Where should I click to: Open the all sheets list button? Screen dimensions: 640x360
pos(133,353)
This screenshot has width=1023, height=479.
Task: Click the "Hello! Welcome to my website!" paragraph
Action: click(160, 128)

WHAT IS EXPECTED: Look at the entries above. Then set all of them down again exactly.

PROBLEM SOLUTION:
Where should I click to: Open the all sheets list button? Screen dimensions: 640x360
pos(133,353)
This screenshot has width=1023, height=479.
Task: Click the "Hello! Welcome to my website!" paragraph
Action: click(160, 128)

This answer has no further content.